After all, the Buddha says that life consists of 10,000 joys and 10,000 sorrows!
Despite my outer messiness, my insides are feeling serene. The crying has helped melt some of the pain. And the crying out has brought relief in the form of immediate strength, support and tools for navigating tough times. I am so grateful to have a team of people and resources who have my back – and know how to strengthen it when I am caving in.
* * *
Often our ideas toward others/ideas/situations may not be very clear. Thus reacting harshly could land us in situations we do not want to be in. In such circumstances, any opportunity to have second thought is worth considering.
– TKV Desikachar, Heart of Yoga
In the beginning of the week, some things happened that triggered a downward spiral of fear regarding finances, friendships and security in general. I lashed out toward others, including loved ones and fellow yogis. Thankfully I recognized the pattern and started making amends.
Still, the bottom of that barrel was NOT a good place to be. So the first resources I tapped into were: practicing Pratipaksha Bhavana; repeating 108 Asato Ma chants; and asking Shiva to guide me through, then relieve me, of this darkness. Thankfully on Tuesday a Google search revealed a powerful essay on the benefits of replacing destructive thoughts with yogic intentions, aka, Pratipaksha Bhavana. I’d never seen the “Yoga With Amey” blog before, but I am so glad I found it. (Check out the essay here: http://www.yogawithamey.com/pratipaksabhavanam.html)
The Asato Ma chant says: “Lead me from unreal to real; lead me from darkness to light; lead me from things that die off, to that which is everlasting.” When I repeated these phrases, I started to feel a shift from dwelling in doubt to thriving in truth, acceptance and love. Then, like the Jai Uttal song says, I got “down on my knees, crying for freedom, begging for freedom. Om Namah Shivaya.” The Hindu deity Shiva governs the cycle of birth, life, transformation and death. So I was praying for freedom from my traumatic past’s destructive hold on my present. The past will never completely be erased; but I would like to be liberated from the irrational fears and related overreactions that arise when I get triggered. I recognized that this was another instance of my agitated brain turning a trigger turning into reality, when in reality, a trigger is just a passing detached moment.

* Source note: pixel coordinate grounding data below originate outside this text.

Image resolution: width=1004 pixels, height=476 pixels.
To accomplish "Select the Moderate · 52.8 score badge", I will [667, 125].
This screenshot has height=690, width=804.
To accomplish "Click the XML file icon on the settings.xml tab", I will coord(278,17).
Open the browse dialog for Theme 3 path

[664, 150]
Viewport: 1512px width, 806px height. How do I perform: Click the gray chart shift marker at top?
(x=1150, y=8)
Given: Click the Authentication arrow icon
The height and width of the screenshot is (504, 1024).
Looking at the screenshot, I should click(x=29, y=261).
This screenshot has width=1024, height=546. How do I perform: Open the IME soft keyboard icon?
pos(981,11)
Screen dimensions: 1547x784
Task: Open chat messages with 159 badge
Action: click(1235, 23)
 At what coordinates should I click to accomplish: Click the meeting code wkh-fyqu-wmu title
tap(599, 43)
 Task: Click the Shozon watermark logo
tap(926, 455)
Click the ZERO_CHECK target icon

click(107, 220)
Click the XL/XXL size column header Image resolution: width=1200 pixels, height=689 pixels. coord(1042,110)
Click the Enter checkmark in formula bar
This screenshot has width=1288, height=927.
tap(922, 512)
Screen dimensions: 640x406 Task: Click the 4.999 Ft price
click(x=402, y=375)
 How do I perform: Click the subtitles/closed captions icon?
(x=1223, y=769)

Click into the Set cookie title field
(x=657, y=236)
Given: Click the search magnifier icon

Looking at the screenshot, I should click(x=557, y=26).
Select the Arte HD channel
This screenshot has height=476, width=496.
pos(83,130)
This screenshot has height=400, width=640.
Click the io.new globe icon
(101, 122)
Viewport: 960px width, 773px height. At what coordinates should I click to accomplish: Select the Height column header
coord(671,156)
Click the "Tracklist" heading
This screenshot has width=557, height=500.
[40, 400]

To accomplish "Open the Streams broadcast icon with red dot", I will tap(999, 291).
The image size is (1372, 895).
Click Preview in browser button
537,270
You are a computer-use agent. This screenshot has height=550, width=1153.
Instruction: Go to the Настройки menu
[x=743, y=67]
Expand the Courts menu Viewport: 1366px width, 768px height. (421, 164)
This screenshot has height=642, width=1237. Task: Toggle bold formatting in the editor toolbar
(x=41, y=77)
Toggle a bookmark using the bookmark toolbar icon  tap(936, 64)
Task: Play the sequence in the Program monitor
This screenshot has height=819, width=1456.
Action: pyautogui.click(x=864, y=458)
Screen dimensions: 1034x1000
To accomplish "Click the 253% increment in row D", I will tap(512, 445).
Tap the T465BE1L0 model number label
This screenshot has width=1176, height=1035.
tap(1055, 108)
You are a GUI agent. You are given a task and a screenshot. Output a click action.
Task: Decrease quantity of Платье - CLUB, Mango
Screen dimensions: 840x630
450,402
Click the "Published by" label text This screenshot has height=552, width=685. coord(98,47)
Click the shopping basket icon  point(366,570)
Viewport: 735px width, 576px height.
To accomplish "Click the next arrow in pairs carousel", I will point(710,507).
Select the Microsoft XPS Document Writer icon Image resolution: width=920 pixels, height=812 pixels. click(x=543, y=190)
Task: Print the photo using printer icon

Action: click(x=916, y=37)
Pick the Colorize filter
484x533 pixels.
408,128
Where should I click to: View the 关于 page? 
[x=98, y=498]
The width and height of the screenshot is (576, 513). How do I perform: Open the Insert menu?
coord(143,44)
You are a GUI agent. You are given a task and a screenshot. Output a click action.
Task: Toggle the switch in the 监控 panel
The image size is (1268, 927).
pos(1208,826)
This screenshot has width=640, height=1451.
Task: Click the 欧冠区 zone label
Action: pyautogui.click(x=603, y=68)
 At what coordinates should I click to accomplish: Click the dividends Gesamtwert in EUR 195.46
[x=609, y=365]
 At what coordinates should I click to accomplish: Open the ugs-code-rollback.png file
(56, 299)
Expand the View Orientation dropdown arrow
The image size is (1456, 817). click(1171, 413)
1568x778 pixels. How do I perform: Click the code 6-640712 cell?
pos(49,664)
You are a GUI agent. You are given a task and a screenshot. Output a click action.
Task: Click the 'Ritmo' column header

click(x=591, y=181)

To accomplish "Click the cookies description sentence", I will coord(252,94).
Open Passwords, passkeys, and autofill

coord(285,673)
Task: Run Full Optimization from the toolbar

Taking these actions mid-week – shifting my thinking, chanting and praying – brought so much clarity and balance. Although the week would continue to bring difficulties (one of my friends is not accepting my amend, and I am so sad; then, I hurt my back while moving furniture, and I am in serious physical pain), I continued to rely on the symbolism of the Asato Ma and of Shiva to have faith despite challenges.
Yesterday, in the midst of a paralyzing sadness about potentially losing my precious friend as a result of acting out, I reached out to my Facebook community asking, “How do you not hide from life when feeling great emotional pain?” My M.O. at such times is to disappear into an abyss of negative thinking, doubt and shame. I feel really grateful to have such a caring, understanding and experienced friends, whose wisdom has been helping immensely.
Among other things, they answered:
– Reach out.
– Random acts of kindness.
– We pursue and embrace life with all of our heart, body and mind.
– Crank up some tunes and clean! I find it kind of meditative that way. Plus, I do not like being around others when I feel like crap. Plus, it always cheers me to see my material environment brightened at the end.
– hide if you need to hide, cry uncontrollably until the tears run dry, lean on friends, post on facebook, listen to and play music, wait, sleep, be depressed, be suicidal, let these thoughts and emotions pass like clouds in the night sky, sooner or later, this too shall pass, walk on the wild side, you already know what to do.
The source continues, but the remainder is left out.